Building from Source

Requirements:

  • Rust 1.75+
  • OpenSSL development libraries
# Clone the repository
git clone https://github.com/osodevops/kafka-backup.git
cd kafka-backup

# Build release binary
cargo build --release

# Run tests
cargo test

# Run with debug logging
RUST_LOG=debug cargo run -p kafka-backup-cli -- --help

Running Tests

# Unit tests
cargo test

# Integration tests (requires Docker)
cargo test --test integration_suite_tests

# All tests including ignored (Docker required)
cargo test -- --include-ignored

# With coverage
cargo tarpaulin --out Html

Project Structure

kafka-backup/
├── crates/
│   ├── kafka-backup-core/    # Core library
│   │   ├── src/
│   │   │   ├── backup/       # Backup engine
│   │   │   ├── restore/      # Restore engine
│   │   │   ├── kafka/        # Kafka protocol client
│   │   │   ├── storage/      # Storage backends
│   │   │   └── compression.rs
│   │   └── tests/            # Test suites
│   └── kafka-backup-cli/     # CLI binary
├── config/                   # Example configs
└── docs/                     # Documentation

Contributing

Contributions are welcome! Please read our contributing guidelines before submitting a PR.

  1. Fork the repository
  2. Create a feature branch (git checkout -b feature/amazing-feature)
  3. Commit your changes (git commit -m 'Add amazing feature')
  4. Push to the branch (git push origin feature/amazing-feature)
  5. Open a Pull Request

Looking for Enterprise Apache Kafka Support?

OSO engineers are solely focused on deploying, operating, and maintaining Apache Kafka platforms. If you need SLA-backed support or advanced features for compliance and security, our Enterprise Edition extends the core tool with capabilities designed for large-scale, regulated environments.

OSO Kafka Backup: Enterprise Edition

Feature Category Enterprise Capability
Security & Compliance AES-256 Encryption (client-side encryption at rest)
GDPR Compliance Tools (right-to-be-forgotten, PII masking)
Audit Logging (comprehensive trail of all backup/restore ops)
Role-Based Access Control (granular permissions)
Advanced Integrations Schema Registry Integration (backup & restore schemas with ID remapping)
Secrets Management (Vault / AWS Secrets Manager integration)
SSO / OIDC (Okta, Azure AD, Google Auth)
Scale & Operations Multi-Region Replication (active-active disaster recovery)
Log Shipping (Datadog, Splunk, Grafana Loki)
Advanced Metrics & Dashboard (throughput, latency, drill-down UI)
Support 24/7 SLA-Backed Support & dedicated Kafka consulting

Need help resolving operational issues or planning a failover strategy?
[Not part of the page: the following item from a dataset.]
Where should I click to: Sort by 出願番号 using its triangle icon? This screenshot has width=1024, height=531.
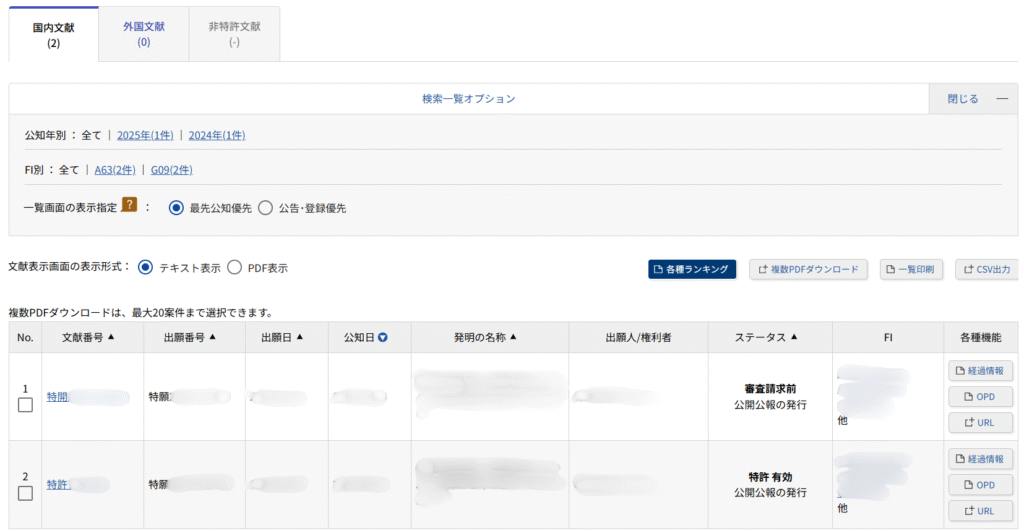(214, 337)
Our team of experts can recover data from non-responsive clusters, fix configuration errors, and get your environment operational as fast as possible.
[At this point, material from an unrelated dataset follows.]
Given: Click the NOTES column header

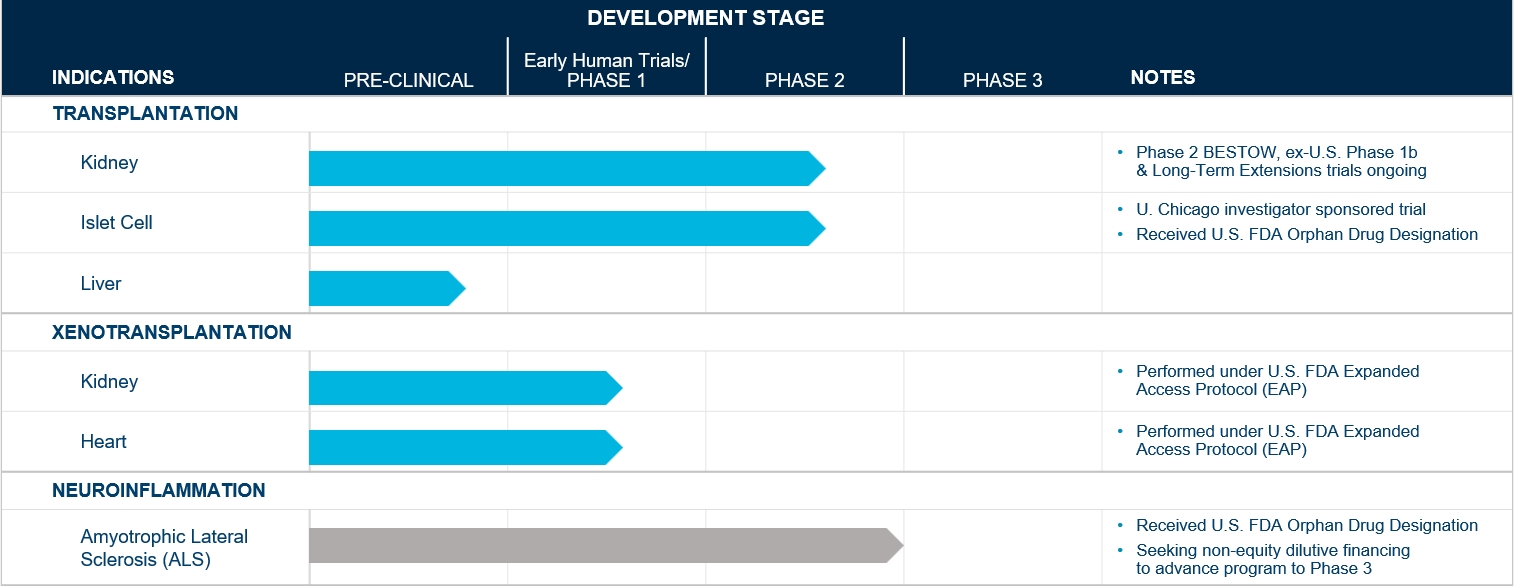Looking at the screenshot, I should (x=1162, y=78).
👉 Talk with an expert today or email us at enquiries@oso.sh.

Contributing

We welcome contributions of all kinds!

  • Report Bugs: Found a bug? Open an issue on GitHub.
  • Suggest Features: Have an idea? Request a feature.
  • Contribute Code: Check out our good first issues for beginner-friendly tasks.
  • Improve Docs: Help us improve the documentation by submitting pull requests.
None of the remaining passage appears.